WHAT THE EXERCISE ASKS:
Quote the entries below from the line with "This screenshot has height=576, width=1173." through the line with "Task: Open the Splashtop", both ends included, and only those lines.

DATASET ENTRIES:
---+---

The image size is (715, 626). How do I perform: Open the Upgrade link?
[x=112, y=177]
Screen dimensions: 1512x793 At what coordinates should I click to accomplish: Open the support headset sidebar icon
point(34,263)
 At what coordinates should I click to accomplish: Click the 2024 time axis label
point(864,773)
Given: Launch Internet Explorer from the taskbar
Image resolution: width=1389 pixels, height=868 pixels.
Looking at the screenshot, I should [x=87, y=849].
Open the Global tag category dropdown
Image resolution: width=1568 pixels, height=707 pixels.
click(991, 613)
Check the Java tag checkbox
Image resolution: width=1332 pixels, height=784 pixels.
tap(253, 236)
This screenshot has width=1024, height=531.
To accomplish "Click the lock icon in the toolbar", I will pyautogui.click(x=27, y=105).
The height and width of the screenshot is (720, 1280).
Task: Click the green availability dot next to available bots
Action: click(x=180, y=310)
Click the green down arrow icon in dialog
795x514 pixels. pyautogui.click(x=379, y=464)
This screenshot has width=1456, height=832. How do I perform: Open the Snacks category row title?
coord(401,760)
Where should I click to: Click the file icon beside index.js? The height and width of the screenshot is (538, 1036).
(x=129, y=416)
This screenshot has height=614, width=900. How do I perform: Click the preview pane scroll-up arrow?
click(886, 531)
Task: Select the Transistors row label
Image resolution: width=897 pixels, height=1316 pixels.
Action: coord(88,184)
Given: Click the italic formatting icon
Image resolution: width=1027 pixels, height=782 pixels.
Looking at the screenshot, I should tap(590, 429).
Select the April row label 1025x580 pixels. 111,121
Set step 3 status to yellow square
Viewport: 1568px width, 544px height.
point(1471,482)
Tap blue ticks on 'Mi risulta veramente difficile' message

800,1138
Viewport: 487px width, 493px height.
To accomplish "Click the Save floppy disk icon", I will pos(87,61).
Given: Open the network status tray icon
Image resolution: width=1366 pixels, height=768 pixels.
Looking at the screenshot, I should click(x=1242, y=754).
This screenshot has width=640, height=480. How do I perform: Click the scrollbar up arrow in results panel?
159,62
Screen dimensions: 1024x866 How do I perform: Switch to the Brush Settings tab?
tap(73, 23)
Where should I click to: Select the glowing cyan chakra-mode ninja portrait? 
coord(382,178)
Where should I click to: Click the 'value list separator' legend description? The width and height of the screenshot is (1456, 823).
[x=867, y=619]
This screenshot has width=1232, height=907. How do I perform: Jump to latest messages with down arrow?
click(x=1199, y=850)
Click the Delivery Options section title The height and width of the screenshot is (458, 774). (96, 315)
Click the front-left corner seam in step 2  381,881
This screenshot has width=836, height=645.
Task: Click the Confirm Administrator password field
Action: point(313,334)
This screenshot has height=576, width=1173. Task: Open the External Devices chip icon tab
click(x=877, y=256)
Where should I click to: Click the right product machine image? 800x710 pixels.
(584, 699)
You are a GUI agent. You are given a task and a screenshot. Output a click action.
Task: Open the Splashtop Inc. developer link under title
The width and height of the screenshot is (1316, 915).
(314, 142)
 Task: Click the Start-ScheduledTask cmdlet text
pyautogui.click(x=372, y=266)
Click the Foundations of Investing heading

---+---

WRITTEN RESPONSE:
This screenshot has height=576, width=1173. Task: Open the External Devices chip icon tab
click(x=877, y=256)
Where should I click to: Click the right product machine image? 800x710 pixels.
(584, 699)
You are a GUI agent. You are given a task and a screenshot. Output a click action.
Task: Open the Splashtop Inc. developer link under title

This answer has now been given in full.